Not-Ellie promptly tried to rip her face off with her worm mouth bite things. Not dead yet…

“Jeez!” Toinette jumped back, and then scrabbled for the whip and used it to judiciously remove Not-Ellie’s head from her shoulders.

“...Gimme head? No. I’m so bad at this.”

THEN she removed the sword.

She looked around. Lots of bone fragments and burnt corpses. Lots of things on fire. She was naked again, and had a sword, a whip, and a broken nose.

“I’ve ruined everything!” She yelled with glee, to nobody in particular.

Wait, where had Mister Perfect gotten to?

“Ruin speaks, if you can hear it.”

Oh, there he was. He’d strode through the fire like he wasn’t much bothered by it. But for all she knew he was wearing his own ‘necklaces’.

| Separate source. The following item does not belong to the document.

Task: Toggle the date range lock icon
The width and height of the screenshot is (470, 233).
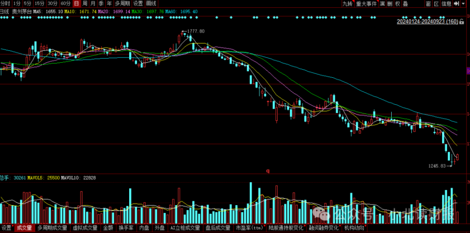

“You butchered my thralls, and stand here so...purely. It is a sign. Will you not join me in their place? They could do little, but you...you can become akin to the highest. The offering is painless.”

Oh hey, that goblet thing he had. He had produced it from somewhere, filled with writhing Lambton worms.

“There is no servitude. Just a bond, and bliss. Pure bliss.”

Toinette blinked.

“...Are you seriously asking the person who murdered your congregation to buddy up?” She shook her head. “Oh, buddy. You shoulda known people NEVER take up that offer unless they got something to lose. Is that how you picked these people up, by the way? ‘Cause if I were a regular girl in this shithole town, yeah, being a bag of worms might be tempting.”

Her wings blurred as she took to the air.

“But naw. If you knew anything about me, you wouldn’t make that offer. I ain’t pure, and I’m always high.”

She paused.

“...That sounded a lot better in my head. Okay, tell you what I’ll do. You put the worms down and surrender quietly and I guess we could have a trial and justice and all that boring human stuff. You’ll probably be hanged, because I dunno how this place works, but it’s that or I kill you now. I ain’t into worms.”

Another pause.

“...Why does everything sound better in my head?”

“A pitiful lack of vision.”

“I got vision enough for yah!”

The whip flashed out, and the man’s held fell from his shoulders.

His body spasmed.

Then the goblet fell onto him, and the worms began to burrow in.

His clothes split and burned away, his flesh warping, the stump of his neck grotesquely elogating even as it twisted open and jagged, bony teeth...no, replications of the worm’s hook-penetrator things, filling a ‘mouth, the arms warping into the man’s body even as the flesh went red, then a glistening purple, a shine that indicated natural armor.

This was not Chastity’s fault. She was not privy to the inner workings of how the Lambton alterations worked. Gulk and co looked so damn warped because they’d chosen immediate power. The high priest had not. His nest had awaited until he had chosen the right time, growing in strength, and between Toinette’s decapitation and the extra mass joining with the nest…

Toinette found herself facing a ten foot, snarling, worm on legs, acidic drool dripping onto the ground.